The trading desk in Houston which had the little industrial relations problem was originally an independent firm called Motiva Trading, which was taken over by Aramco last year.  Apparently, at the time, employees were told that their compensation “would not change materially under the new ownership”.  This might even have been true; if there’s one thing that traders know, it’s that one year’s revenues don’t tell you anything much about another. But it seems that some people thought that even allowing for market conditions, risk management decisions and the overall cycle, they weren’t getting paid in the same relationship to their revenue production.

This, in turn, must have led to a bit of a learning experience.  The lesson being that a verbal agreement in trading isn’t worth the paper it isn’t written on.  Discretionary bonuses are discretionary, and that means that expectations and indications trade at a significant discount to cash.  

Unexpectedly low bonuses are only really a problem if you've foolishly calibrated your lifestyle and expectations to peak years. Russia isn’t going to invade Ukraine every year and there won’t always be conflict in the Middle East (hopefully); a lot of the business of oil trading involves just sitting around watching renewable energy increase its market share.  The phrase made famous in Liar’s Poker was “No Tears”, and it’s still good advice to anyone wanting to preserve their sanity in trading to develop the habit of not complaining too much, win or lose.
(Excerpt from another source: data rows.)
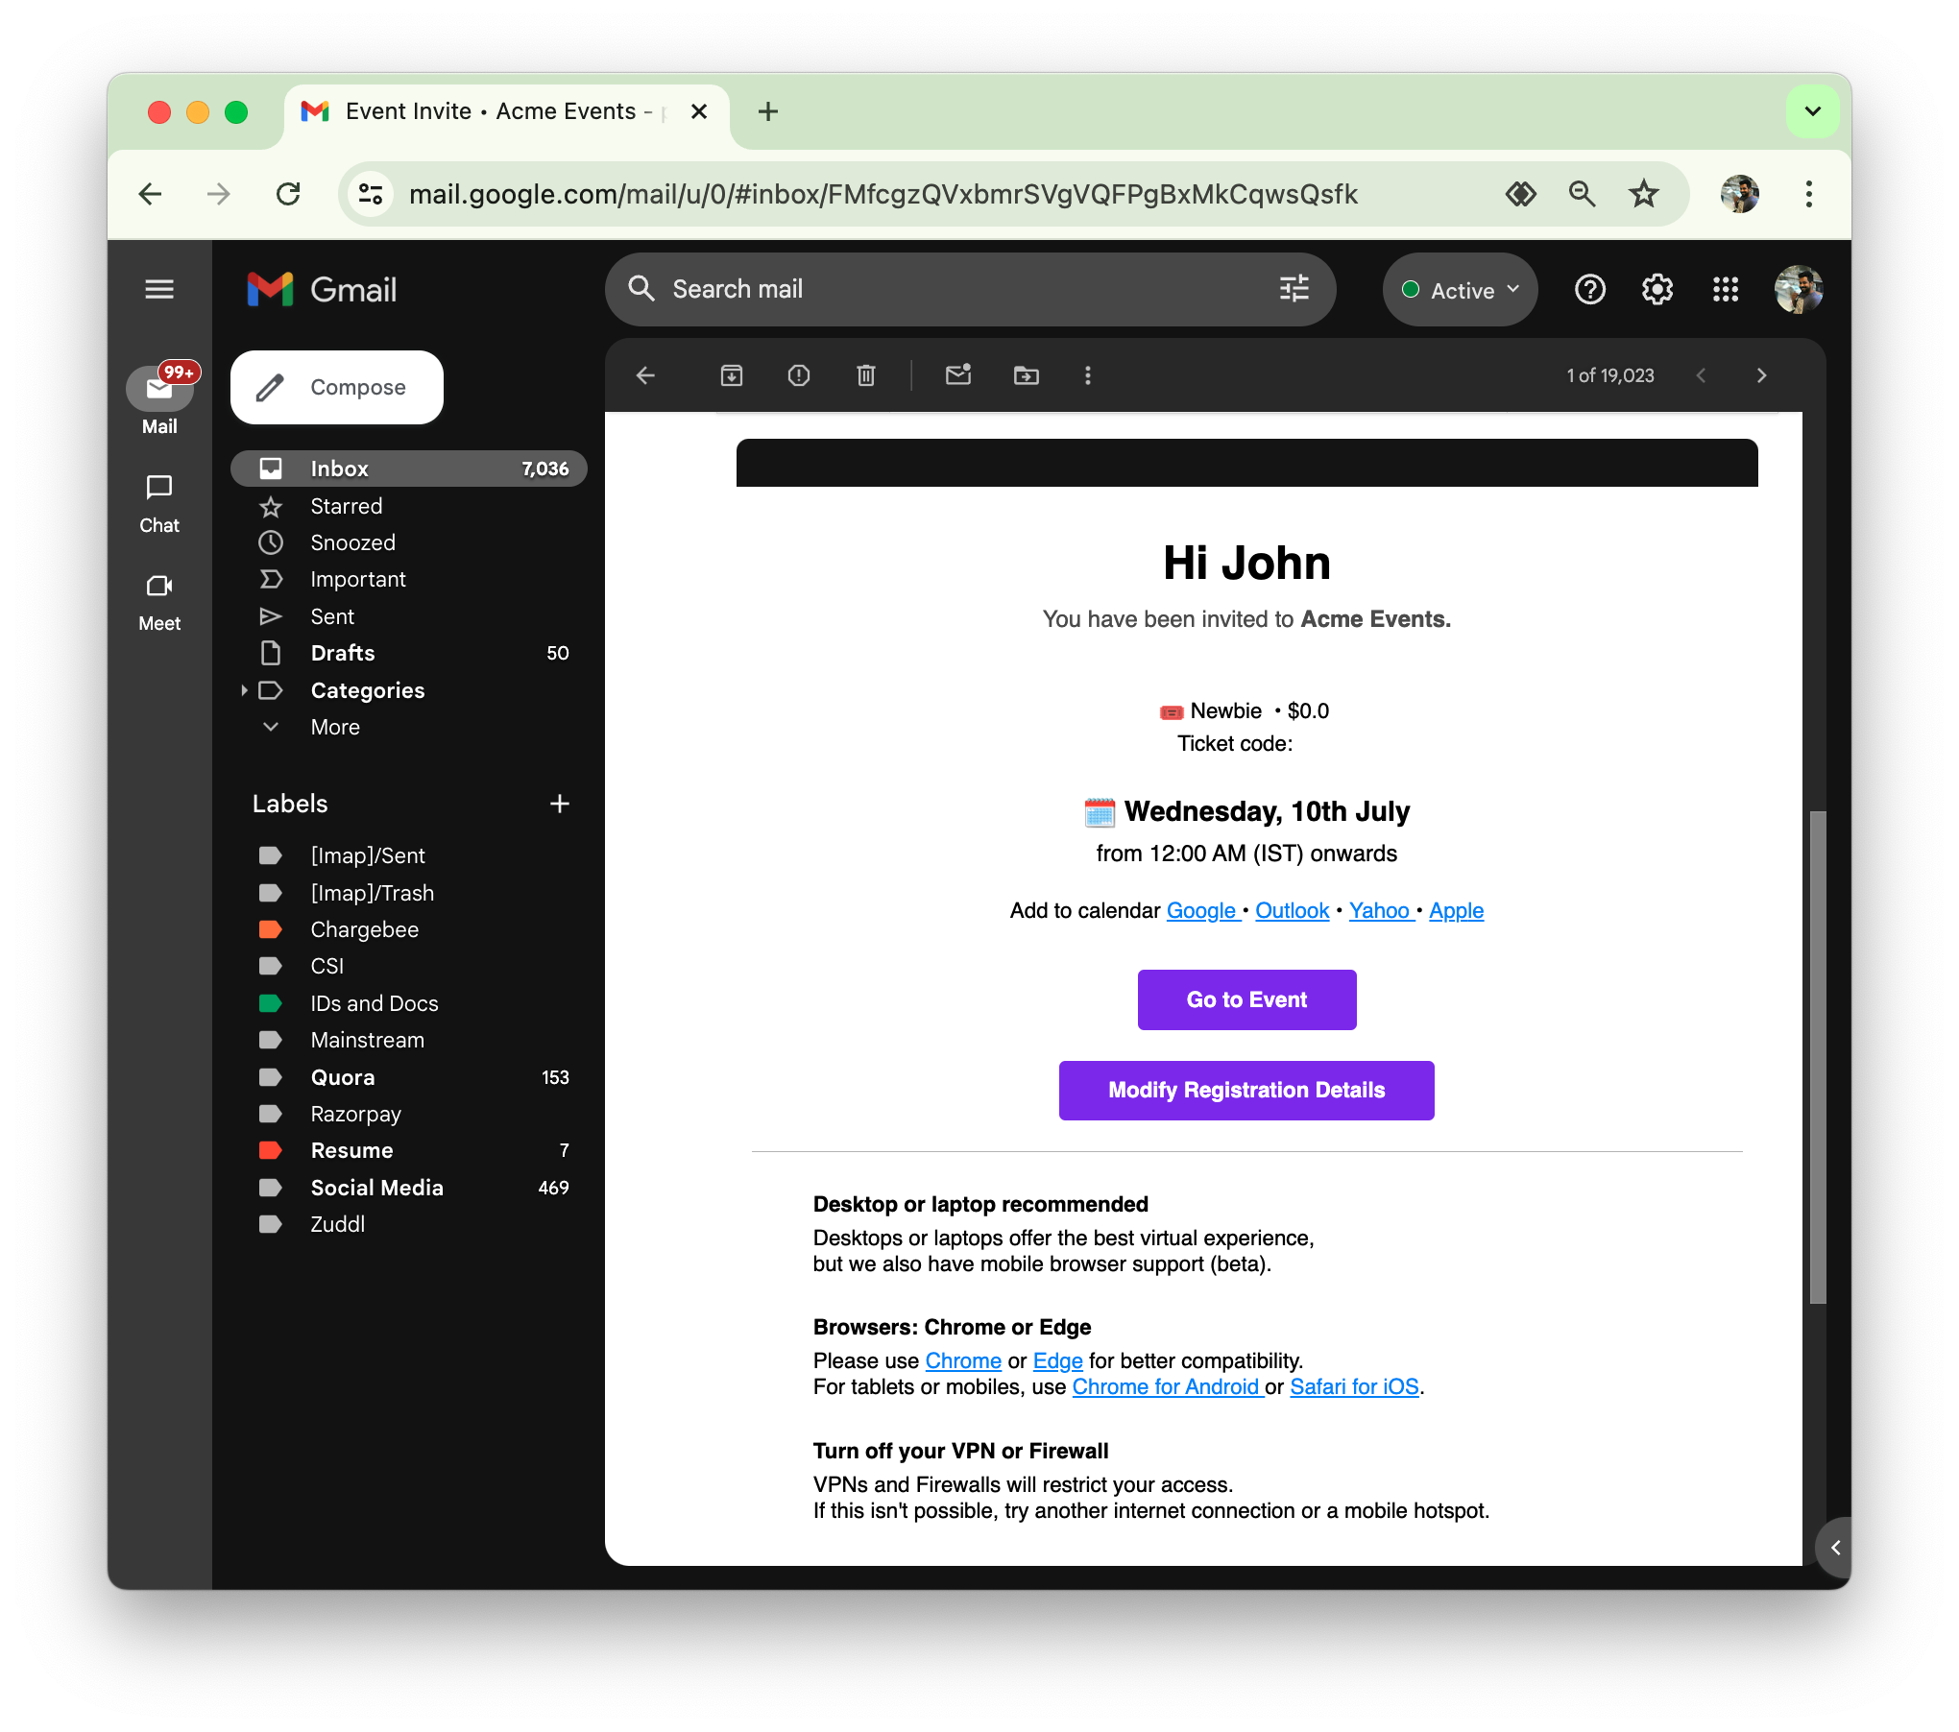
Task: Star the Starred folder label
Action: (x=271, y=506)
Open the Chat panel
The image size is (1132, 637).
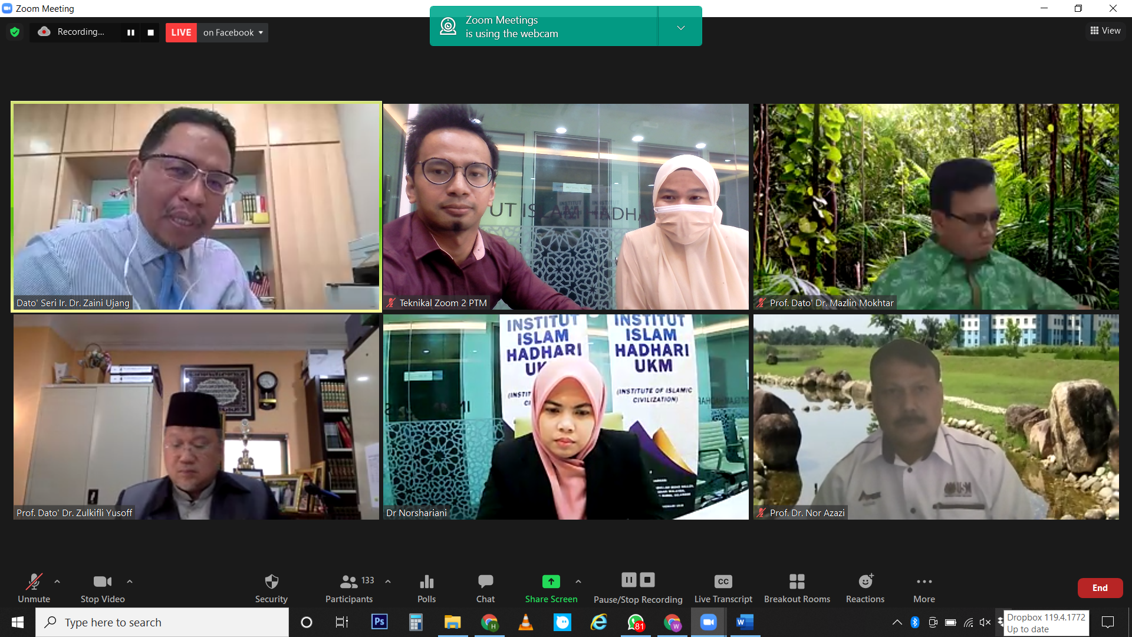(485, 587)
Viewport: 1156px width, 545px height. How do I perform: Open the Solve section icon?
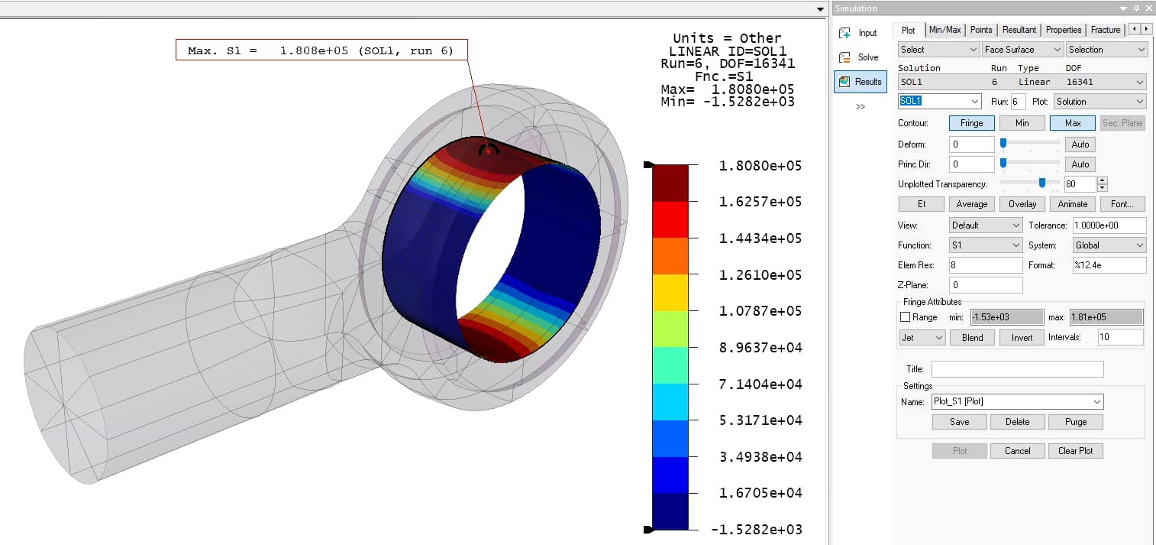845,57
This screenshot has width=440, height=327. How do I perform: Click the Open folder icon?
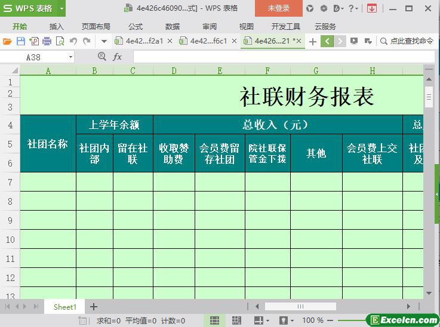click(7, 41)
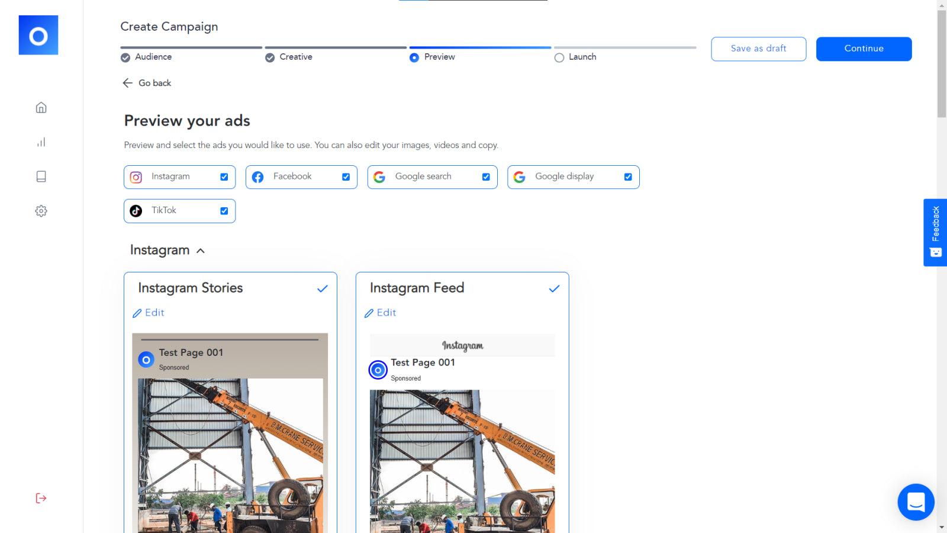Click the logout icon at sidebar bottom

click(41, 498)
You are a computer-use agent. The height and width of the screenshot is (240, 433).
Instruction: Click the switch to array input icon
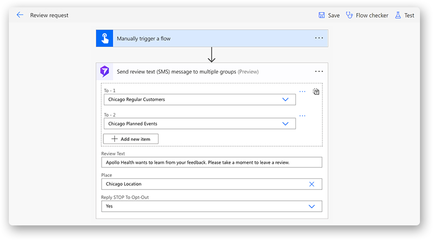[316, 92]
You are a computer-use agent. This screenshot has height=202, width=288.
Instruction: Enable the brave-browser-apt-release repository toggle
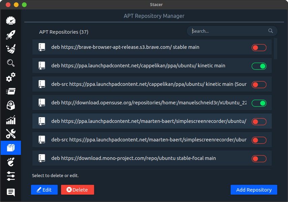pos(259,48)
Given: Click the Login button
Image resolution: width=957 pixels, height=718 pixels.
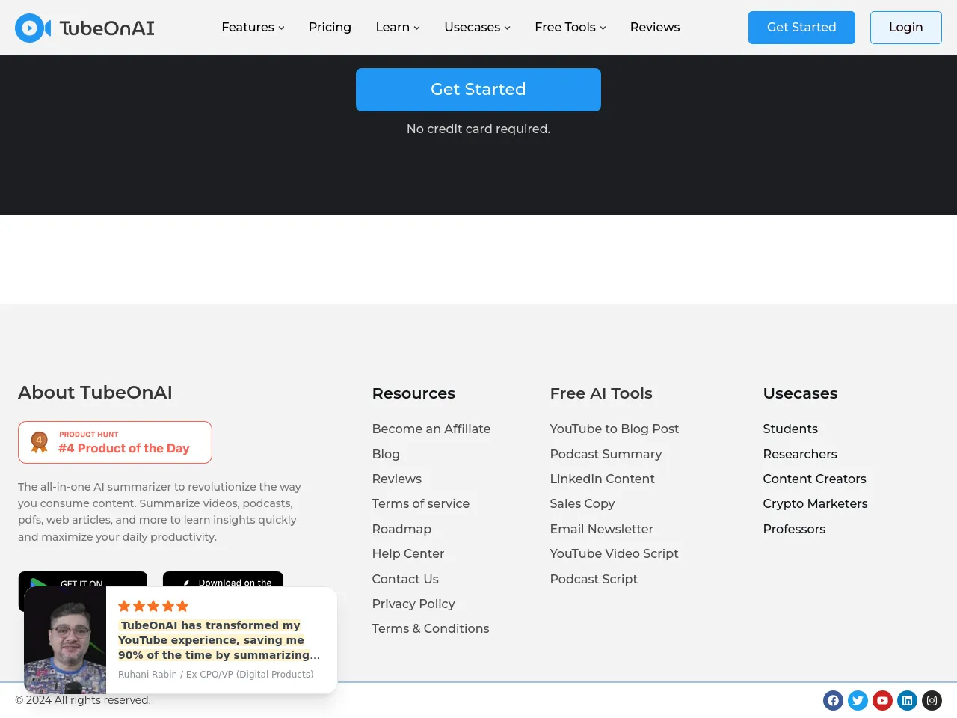Looking at the screenshot, I should point(905,28).
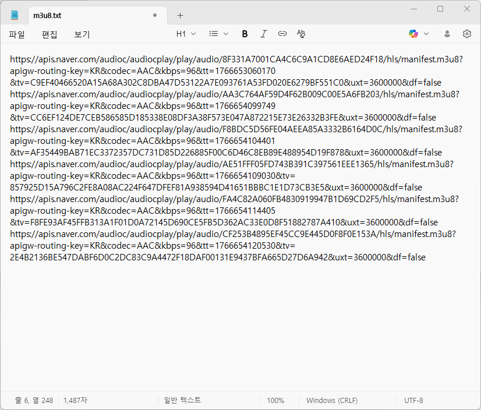Expand the Copilot dropdown chevron

pyautogui.click(x=426, y=34)
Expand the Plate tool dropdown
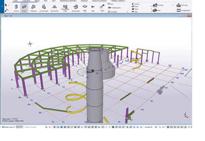The height and width of the screenshot is (141, 205). pos(85,11)
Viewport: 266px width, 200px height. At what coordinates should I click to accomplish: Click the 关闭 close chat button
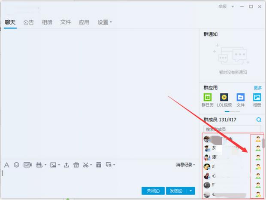153,191
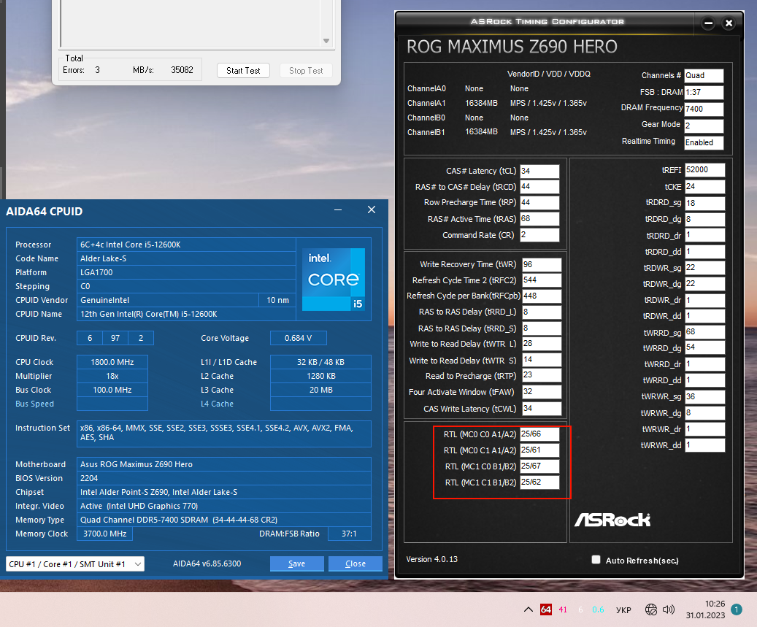Open the volume speaker icon
The height and width of the screenshot is (627, 757).
pos(667,609)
In the meantime, if you want to be paid what you think you are worth, there are only two ways to get it.  The first is a written guarantee (which are a lot more difficult to get these days). The second is the ability to make a credible threat.

Unfortunately, therefore, if you want to walk off the floor as a protest, you really need to have somewhere else to walk to, and to be sure that your former employer will miss you. Otherwise, you’re going to end up sloping back in with a silly look on your face and nothing to show for it.

Elsewhere, if for some reason you feel like you’re short of things to have nightmares about, consider this – the big glass doors on skyscrapers in New York can explode for no obvious reason in the wrong weather conditions, inflicting horrible injuries on anyone unlucky enough to be walking through them.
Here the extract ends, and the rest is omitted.